United States District Court, Western District of Washington
Nov 23, 2022
3:22-cv-05253-DGE (W.D. Wash. Nov. 23, 2022)

Opinion

3:22-cv-05253-DGE

11-23-2022

ADAM BINGHAM, Plaintiff, v. SHAVER TRANSPORTATION CO. et al,, Defendants. SHAVER TRANSPORTATION CO. et al, Third-Party Plaintiffs, v. THE UNITED STATES OF AMERICA Third-Party Defendant.


ORDER DENYING DEFENDANT'S MOTION FOR PARTIAL SUMMARY JUDGMENT (DKT. NO. 20)

David G. Estudillo, United States District Judge

I INTRODUCTION

This matter comes before the Court on Defendant and Third-Party Plaintiff Shaver Transportation Company's (“Shaver”) motion for partial summary judgment (Dkt. No. 20). For the reasons articulated herein, the Court DENIES Defendant's partial motion for summary judgment as there exists a genuine dispute of material fact that precludes summary judgment.

II BACKGROUND

On August 23, 2019, Plaintiff Adam Bingham was injured while serving as a seaman aboard the M/V Vancouver while it assisted a U.S. naval vessel. (Dkt. No. 1 at 2). It is undisputed that Plaintiff suffered certain injuries such as tinnitus because of this incident. (Dkt. No. 20 at 3.) Plaintiff also sought mental health treatment from CBT California starting in mid-2021 to address post-traumatic stress disorder (“PTSD”) that allegedly resulted from the incident. (Dkt. No. 21 at 3.) On April 15, 2022, Plaintiff filed suit against Defendant Shaver seeking various damages as a result of the incident, in addition to maintenance and cure. (Dkt. No. 1 at 4.) On September 23, 2022, Defendant Shaver filed a motion for partial summary judgment on Plaintiff's claim for maintenance and cure. (Dkt. No. 20.) Plaintiff filed their opposition to Defendant's summary judgment motion on October 17, 2022. (Dkt. No. 26.) And Defendant filed their reply to Plaintiff's opposition on October 21, 2022. (Dkt. No. 29.)

III DISCUSSION

A. Legal Standard

A court “shall grant summary judgment if the movant shows that there is no genuine dispute as to any material fact and the movant is entitled to judgment as a matter of law.” Fed.R.Civ.P. 56(a). The moving party is entitled to judgment as a matter of law when the nonmoving party fails to make a sufficient showing on an essential element of a claim in the case on which the nonmoving party has the burden of proof. See Celotex Corp. v. Catrett, 477 U.S. 317, 323 (1985). “Only disputes over facts that might affect the outcome of the suit under the governing law will properly preclude the entry of summary judgment. Factual disputes that are irrelevant or unnecessary will not be counted.” Anderson v. Liberty Lobby, Inc., 477 U.S. 242, 248 (1986). There is no genuine issue of fact for trial where the record, taken as a whole, could not lead a rational trier of fact to find for the non-moving party. See Matsushita Elec. Indus. Co. v. Zenith Radio Corp., 475 U.S. 574, 586 (1986) (noting that the non-moving party must present specific, significant probative evidence, not simply “some metaphysical doubt.”); see also Fed.R.Civ.P. 56(e).
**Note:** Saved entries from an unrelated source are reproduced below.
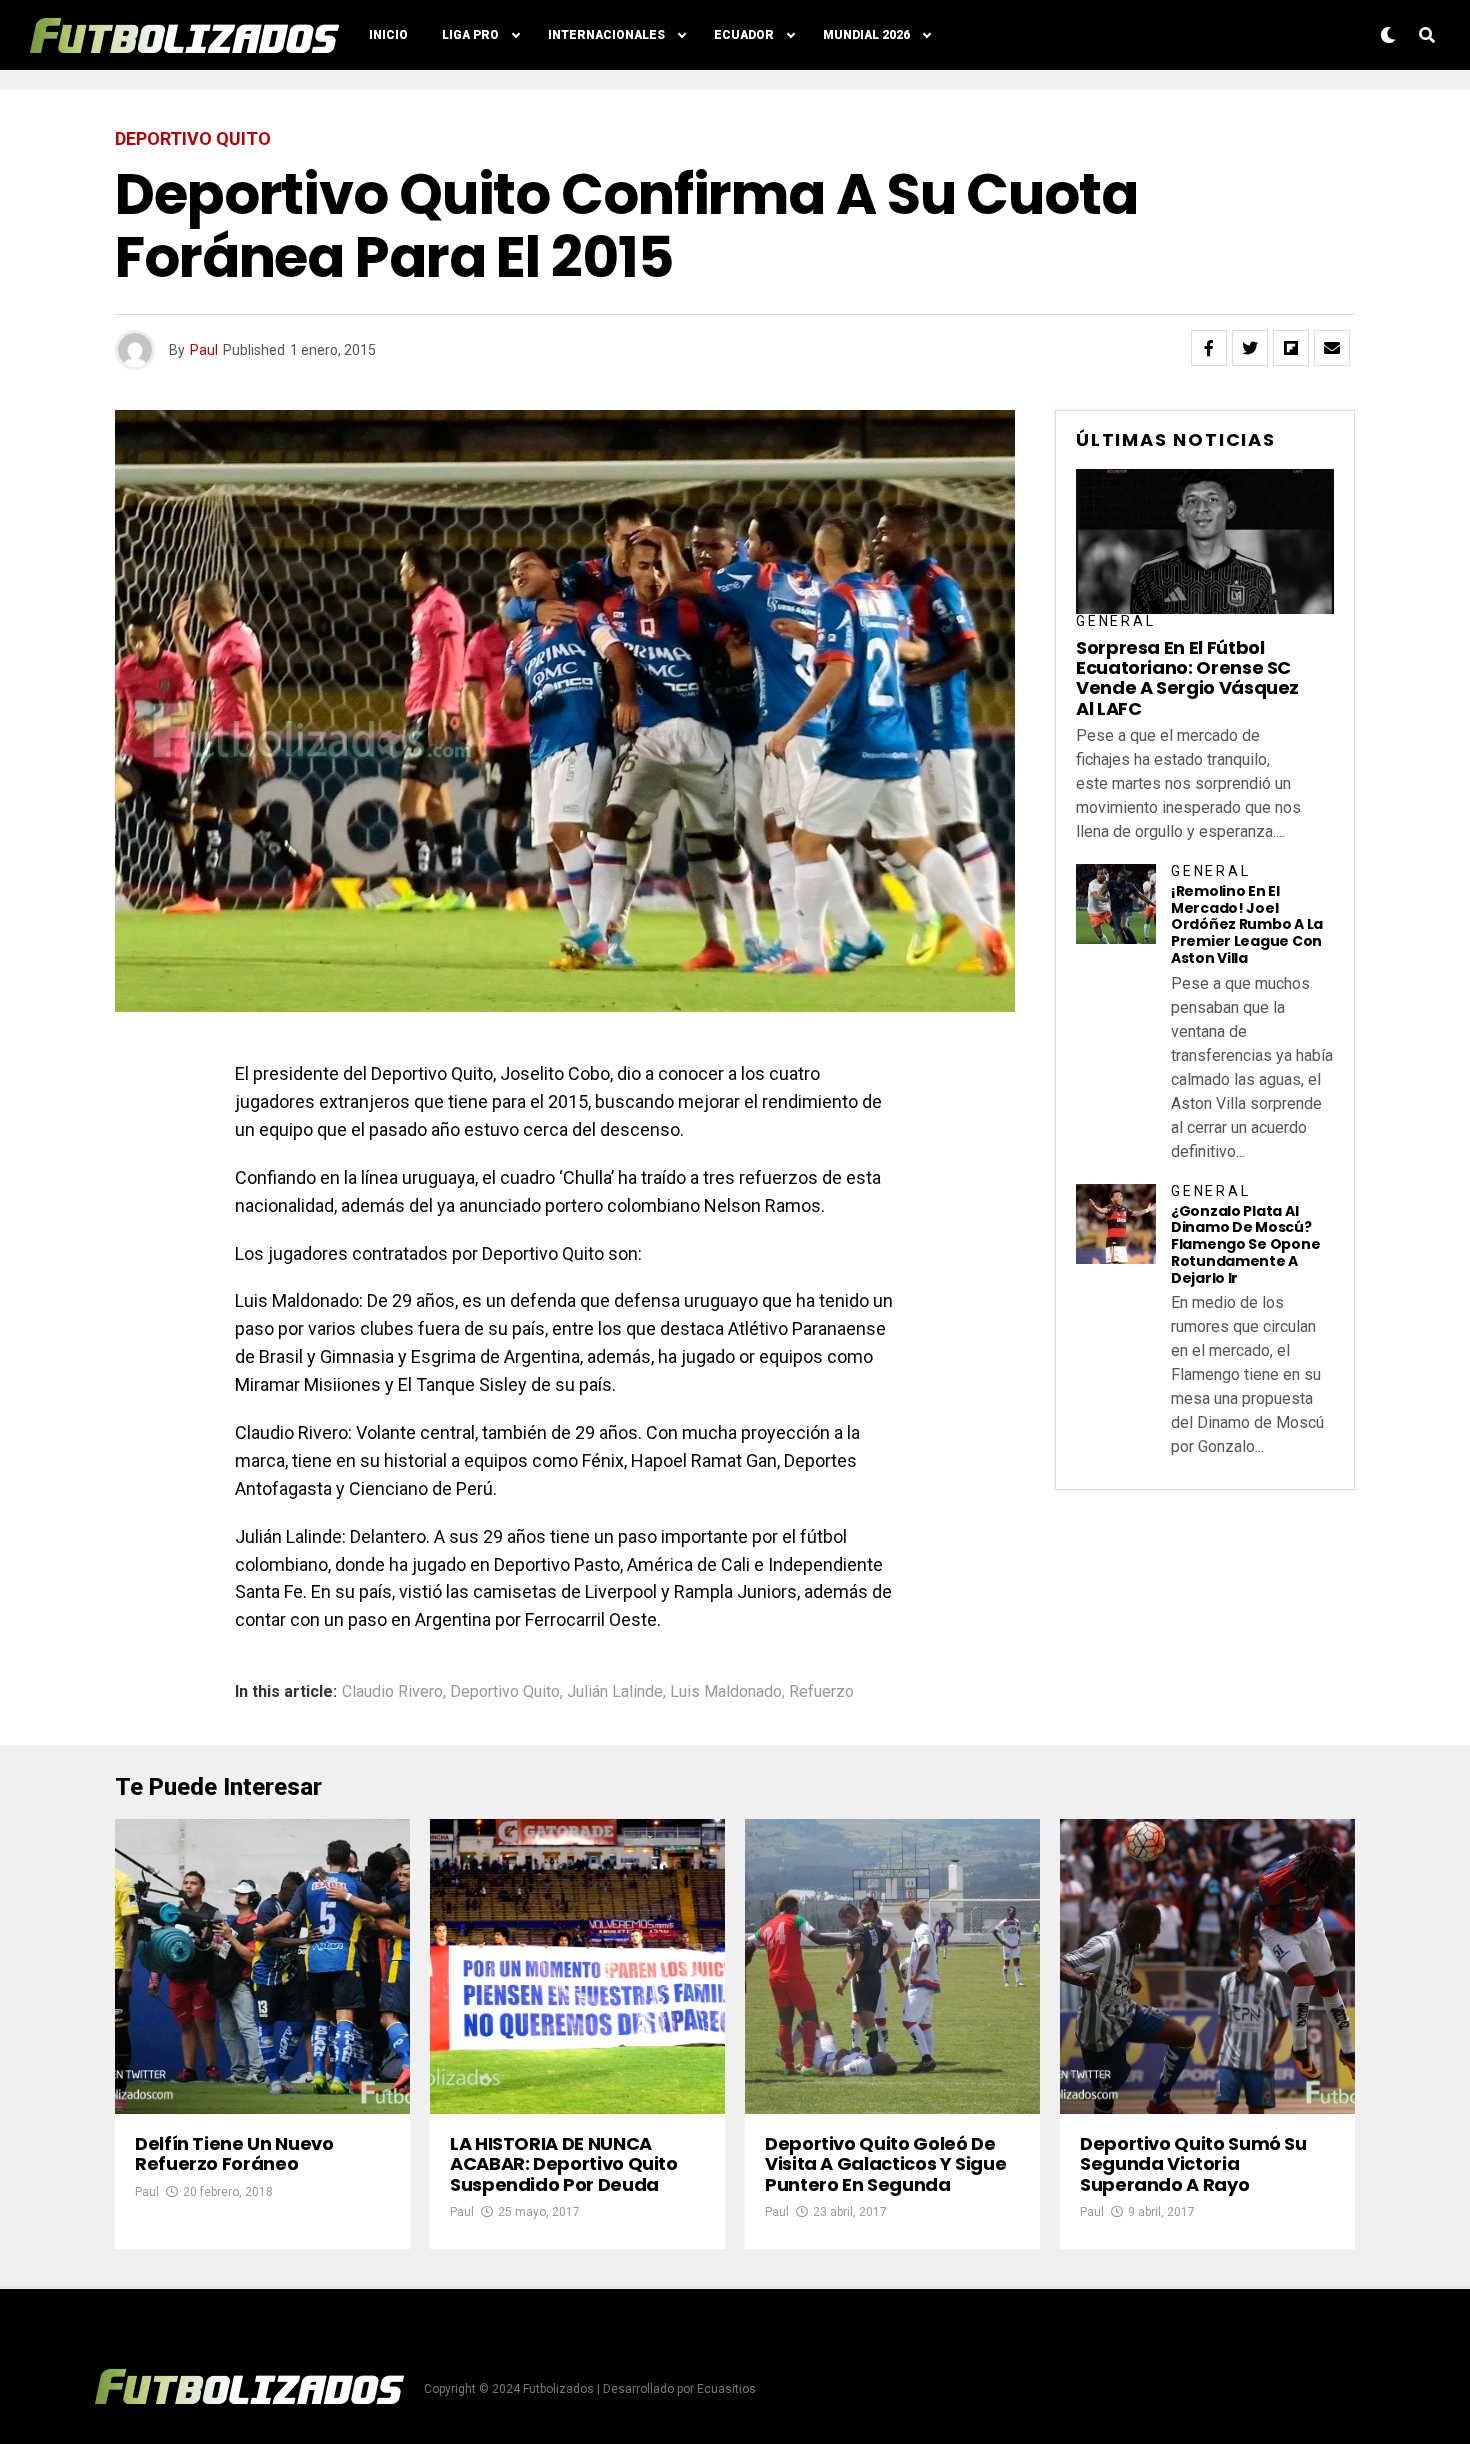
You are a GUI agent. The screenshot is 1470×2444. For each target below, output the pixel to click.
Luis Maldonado (726, 1692)
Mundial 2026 (866, 35)
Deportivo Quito (505, 1692)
“The deciding court must view the evidence, including all reasonable inferences, in favor of the non-moving party.” Reed v. Lieurance, 863 F.3d 1196, 1204 (9th Cir. 2017). Additionally, the moving party may meet their summary judgment burden by establishing through argument that the non-movant has failed to offer any evidence in support of their claims. Garnica v. Washington Dep't of Corr., 965 F.Supp.2d 1250, 1263 (W.D. Wash. 2013), aff'd, 639 Fed.Appx. 484 (9th Cir. 2016); see also Fairbank v. Wunderman Cato Johnson, 212 F.3d 528, 532 (9th Cir. 2000); Fed.R.Civ.P. 56(e)(3).

Admiralty law, in contrast to the Federal Rules governing summary judgment, aims “‘to do justice with slight regard to formal matters.'” Barnes v. Sea Hawaii Rafting, LLC, 889 F.3d 517, 538 (9th Cir. 2018) (quoting Cont'l Grain Co. v. The Barge FBL-585, 364 U.S. 19, 25 (1960)). In weighing this tension between admiralty law and the Federal Rules governing summary judgment, the Ninth Circuit concluded that:

the two standards are not incompatible. Although it is ordinarily difficult for a plaintiff to prevail on a motion for summary judgment, the seaman seeking maintenance has an easier task as a result of the breadth of the shipowner's duty.
To establish his entitlement to maintenance, the seaman need only prove that he “bec[ame] ill or . . . injured while in the service of the ship.”
Barnes, 889 F.3d at 538. The Ninth Circuit has not directly addressed whether this same approach applies where a defendant shipowner moves for summary judgment as to a seaman's claims for maintenance and cure on a “no evidence” motion. However, what is clear is that the bar is low for a seaman to establish maintenance and cure because “the liberal admiralty policies and correspondingly rudimentary elements of a maintenance claim mean that, in practice, a seaman will have little difficulty demonstrating his entitlement to maintenance under a summary judgment standard.” Id. at 538-539. Considering that Barnes speaks broadly of the compatibility between admiralty and summary judgment, see id. at 539, the Court finds that Plaintiff need only establish that they suffered an injury while in service of a ship to satisfy their burden on a “no evidence” motion. The burden then shifts back to Defendant to prove that no such injury exists, or that continued cure is not warranted. See id. (referencing the burden shifting approaches in the disparate impact context as a model for maintenance and cure cases).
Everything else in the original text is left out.